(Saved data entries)
- - -

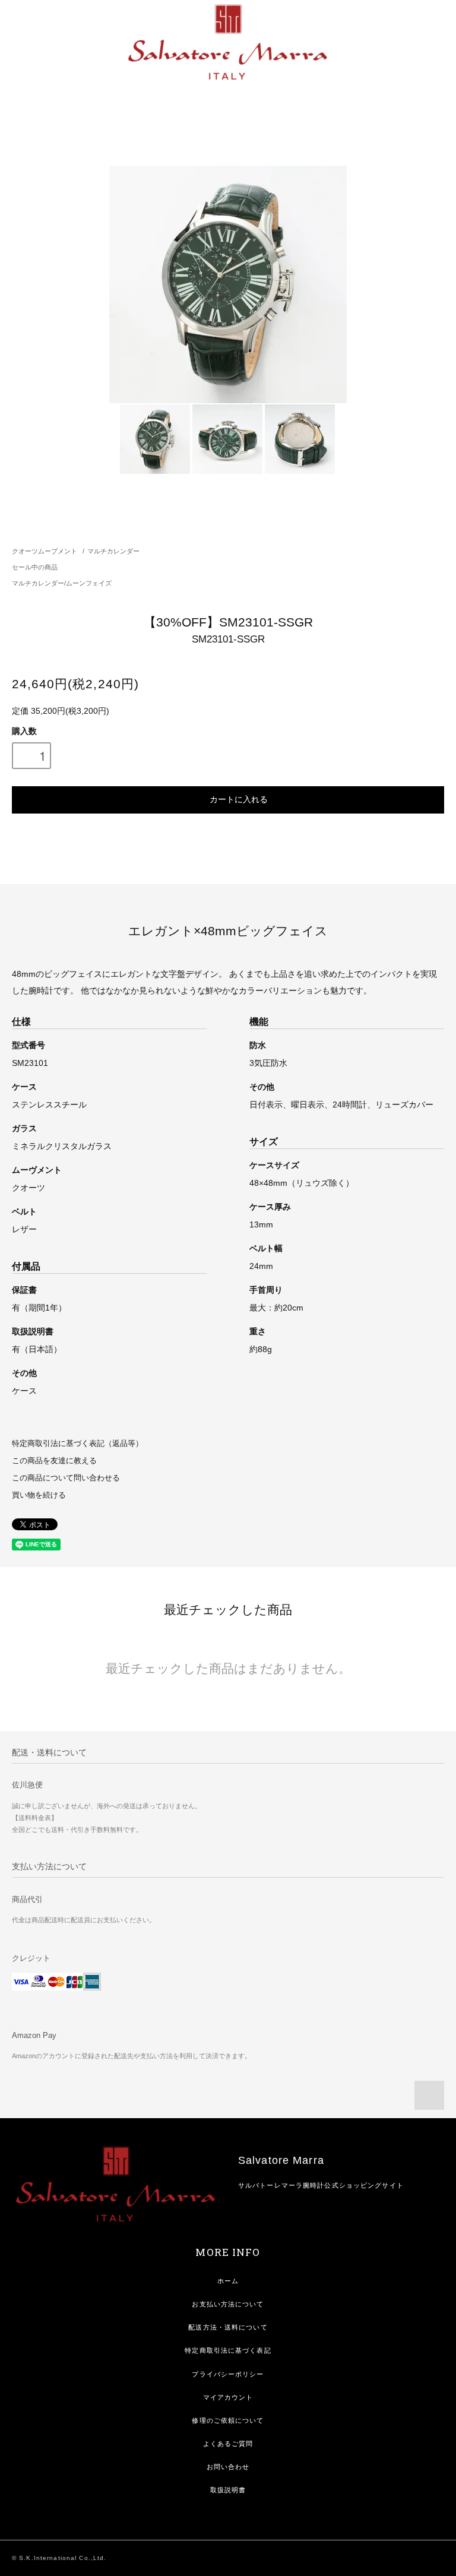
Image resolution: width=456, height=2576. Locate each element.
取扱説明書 (228, 2489)
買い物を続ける (39, 1495)
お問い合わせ (228, 2466)
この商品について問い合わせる (66, 1478)
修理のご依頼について (228, 2420)
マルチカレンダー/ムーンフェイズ (62, 583)
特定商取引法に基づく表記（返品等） (77, 1443)
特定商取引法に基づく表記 (228, 2350)
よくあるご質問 (228, 2443)
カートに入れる (239, 799)
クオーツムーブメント (44, 551)
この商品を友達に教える (54, 1461)
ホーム (228, 2280)
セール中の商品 (35, 567)
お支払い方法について (228, 2304)
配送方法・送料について (227, 2327)
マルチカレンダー (113, 551)
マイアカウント (228, 2397)
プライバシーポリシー (228, 2374)
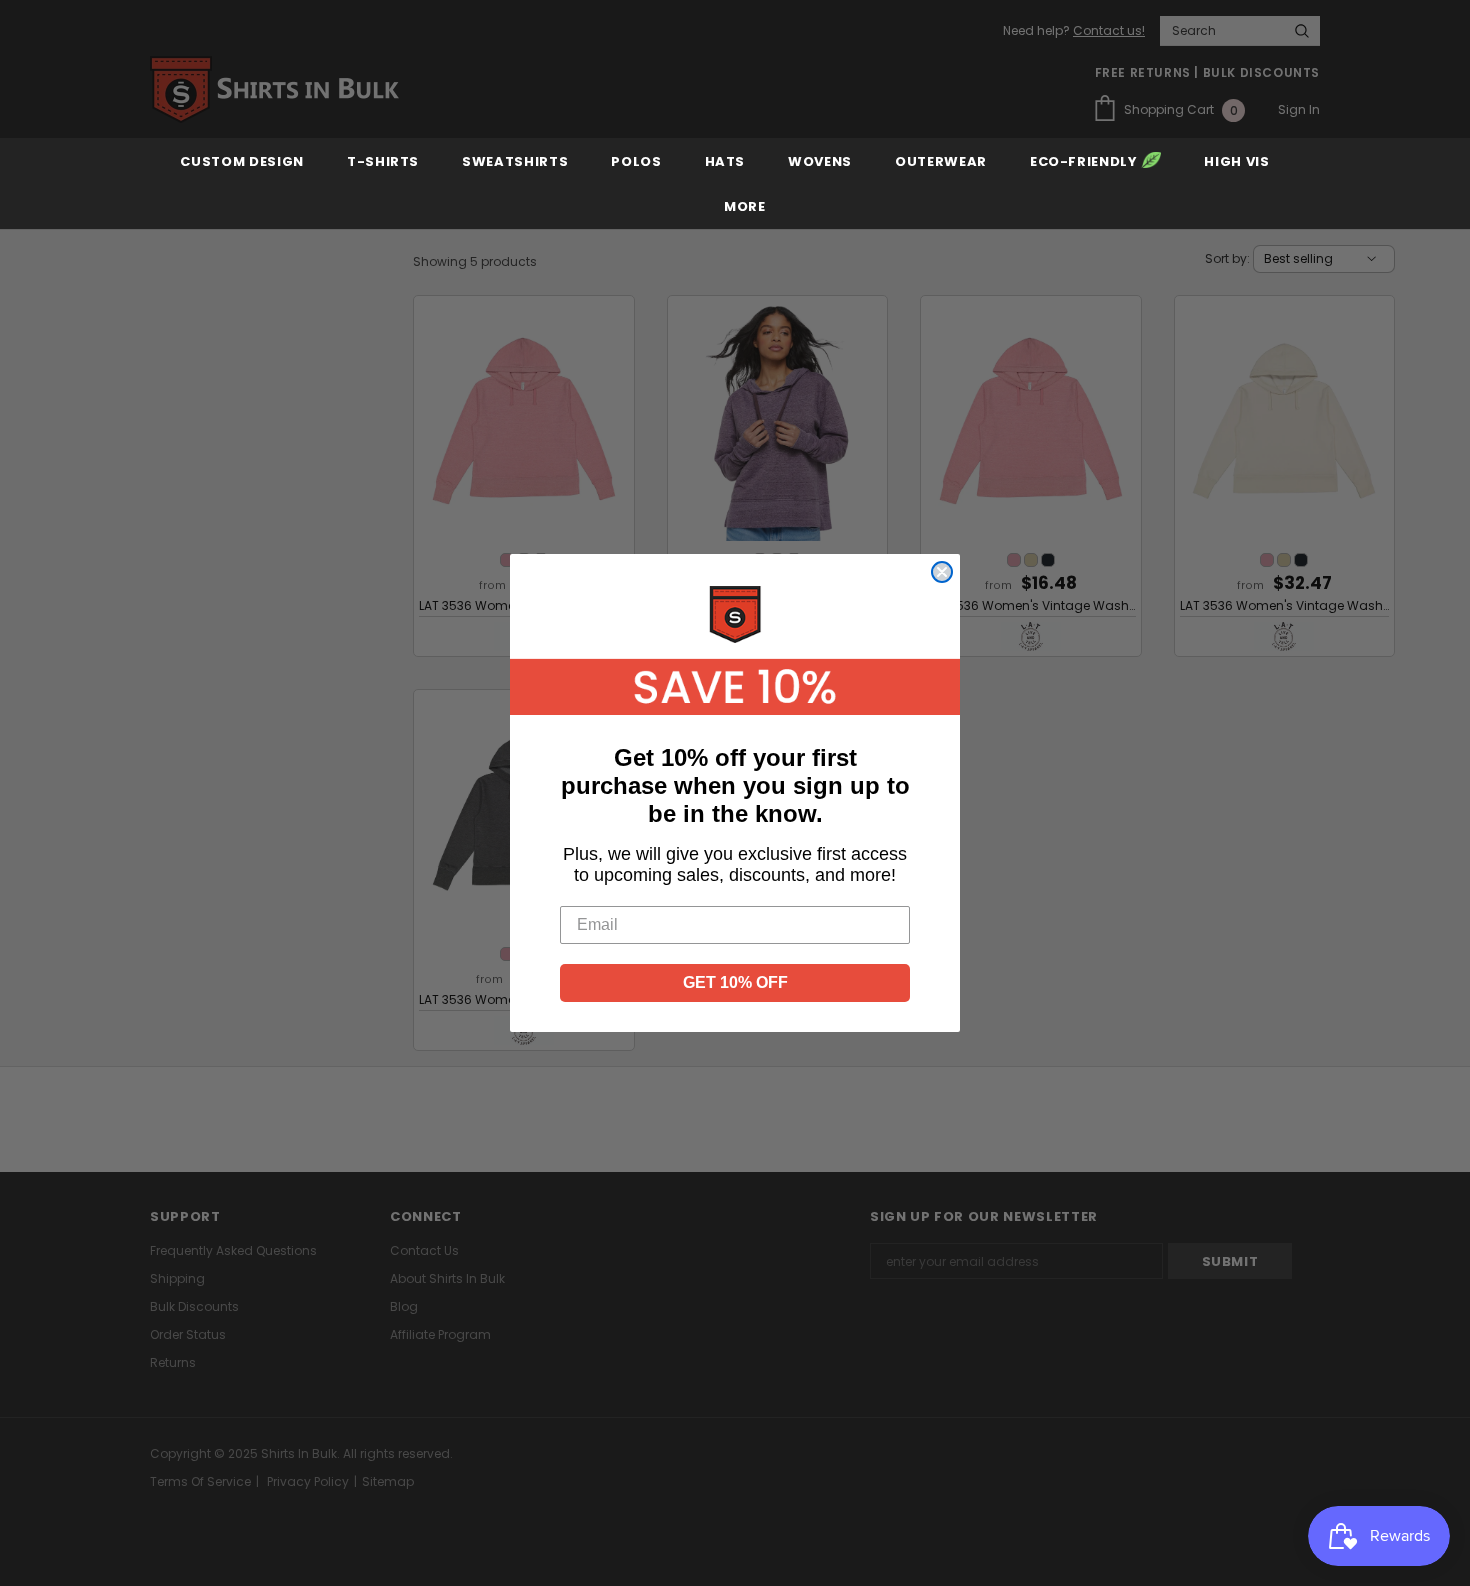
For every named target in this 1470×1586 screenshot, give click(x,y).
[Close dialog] (942, 572)
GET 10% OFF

- - -

PROBLEM DETAILS:
Repeat each entry above exactly. Omit the pictures.

OUTPUT:
Image resolution: width=456, height=2576. Locate each element.
取扱説明書 (228, 2489)
買い物を続ける (39, 1495)
お問い合わせ (228, 2466)
この商品について問い合わせる (66, 1478)
修理のご依頼について (228, 2420)
マルチカレンダー/ムーンフェイズ (62, 583)
特定商取引法に基づく表記（返品等） (77, 1443)
特定商取引法に基づく表記 (228, 2350)
よくあるご質問 (228, 2443)
カートに入れる (239, 799)
クオーツムーブメント (44, 551)
この商品を友達に教える (54, 1461)
ホーム (228, 2280)
セール中の商品 (35, 567)
お支払い方法について (228, 2304)
配送方法・送料について (227, 2327)
マルチカレンダー (113, 551)
マイアカウント (228, 2397)
プライバシーポリシー (228, 2374)
For every named target in this 1470×1586 screenshot, give click(x,y).
[Close dialog] (942, 572)
GET 10% OFF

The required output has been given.